WRITTEN EXERCISE = Pull out every line of the records below that includes the word "resolution", and list those lines.
# Start of GIVEN ENTRIES
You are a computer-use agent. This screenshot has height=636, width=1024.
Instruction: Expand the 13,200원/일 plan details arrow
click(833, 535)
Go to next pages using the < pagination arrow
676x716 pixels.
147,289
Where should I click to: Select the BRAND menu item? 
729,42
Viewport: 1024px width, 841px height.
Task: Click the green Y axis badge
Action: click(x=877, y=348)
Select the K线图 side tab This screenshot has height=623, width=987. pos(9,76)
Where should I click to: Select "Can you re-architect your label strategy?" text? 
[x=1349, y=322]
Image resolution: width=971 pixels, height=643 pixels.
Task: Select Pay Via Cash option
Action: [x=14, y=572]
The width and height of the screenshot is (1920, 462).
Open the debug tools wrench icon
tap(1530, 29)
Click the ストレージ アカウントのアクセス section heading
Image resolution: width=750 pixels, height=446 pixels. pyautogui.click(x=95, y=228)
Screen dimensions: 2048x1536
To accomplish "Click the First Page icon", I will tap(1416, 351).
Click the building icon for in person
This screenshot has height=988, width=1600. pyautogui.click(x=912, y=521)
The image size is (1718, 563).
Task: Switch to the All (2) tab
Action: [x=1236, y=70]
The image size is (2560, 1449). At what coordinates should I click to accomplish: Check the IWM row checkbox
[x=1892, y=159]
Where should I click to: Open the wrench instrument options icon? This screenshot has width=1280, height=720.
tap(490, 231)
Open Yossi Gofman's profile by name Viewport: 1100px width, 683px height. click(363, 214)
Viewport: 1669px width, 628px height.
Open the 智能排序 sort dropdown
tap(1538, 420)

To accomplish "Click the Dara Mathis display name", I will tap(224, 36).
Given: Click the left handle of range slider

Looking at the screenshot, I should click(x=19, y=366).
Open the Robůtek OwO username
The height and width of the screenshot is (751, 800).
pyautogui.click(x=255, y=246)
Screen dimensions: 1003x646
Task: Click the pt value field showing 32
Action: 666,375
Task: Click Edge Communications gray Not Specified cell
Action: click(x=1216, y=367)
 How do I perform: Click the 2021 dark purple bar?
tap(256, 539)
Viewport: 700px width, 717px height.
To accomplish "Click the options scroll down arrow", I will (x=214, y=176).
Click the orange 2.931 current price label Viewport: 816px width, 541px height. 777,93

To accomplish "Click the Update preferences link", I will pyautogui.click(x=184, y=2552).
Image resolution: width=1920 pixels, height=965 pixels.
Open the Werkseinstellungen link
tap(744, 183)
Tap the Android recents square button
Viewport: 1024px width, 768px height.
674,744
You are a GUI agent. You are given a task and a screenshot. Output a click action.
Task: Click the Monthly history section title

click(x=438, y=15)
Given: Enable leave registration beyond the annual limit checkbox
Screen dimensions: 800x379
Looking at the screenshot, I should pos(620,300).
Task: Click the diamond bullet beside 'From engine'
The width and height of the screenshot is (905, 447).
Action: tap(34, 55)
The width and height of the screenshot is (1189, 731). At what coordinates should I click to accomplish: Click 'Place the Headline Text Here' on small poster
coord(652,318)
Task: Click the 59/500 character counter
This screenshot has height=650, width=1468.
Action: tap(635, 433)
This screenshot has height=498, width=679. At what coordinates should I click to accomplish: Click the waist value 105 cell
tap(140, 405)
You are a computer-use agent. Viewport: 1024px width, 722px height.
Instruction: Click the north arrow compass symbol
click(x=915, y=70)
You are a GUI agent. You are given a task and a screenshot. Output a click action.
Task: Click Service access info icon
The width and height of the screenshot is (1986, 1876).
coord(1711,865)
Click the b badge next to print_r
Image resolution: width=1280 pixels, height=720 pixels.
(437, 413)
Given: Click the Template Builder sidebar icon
# End of GIVEN ENTRIES
WRITTEN REPLY =
Image resolution: width=971 pixels, height=643 pixels.
Image resolution: width=750 pixels, height=446 pixels. pyautogui.click(x=95, y=228)
Image resolution: width=1920 pixels, height=965 pixels.
Image resolution: width=1280 pixels, height=720 pixels.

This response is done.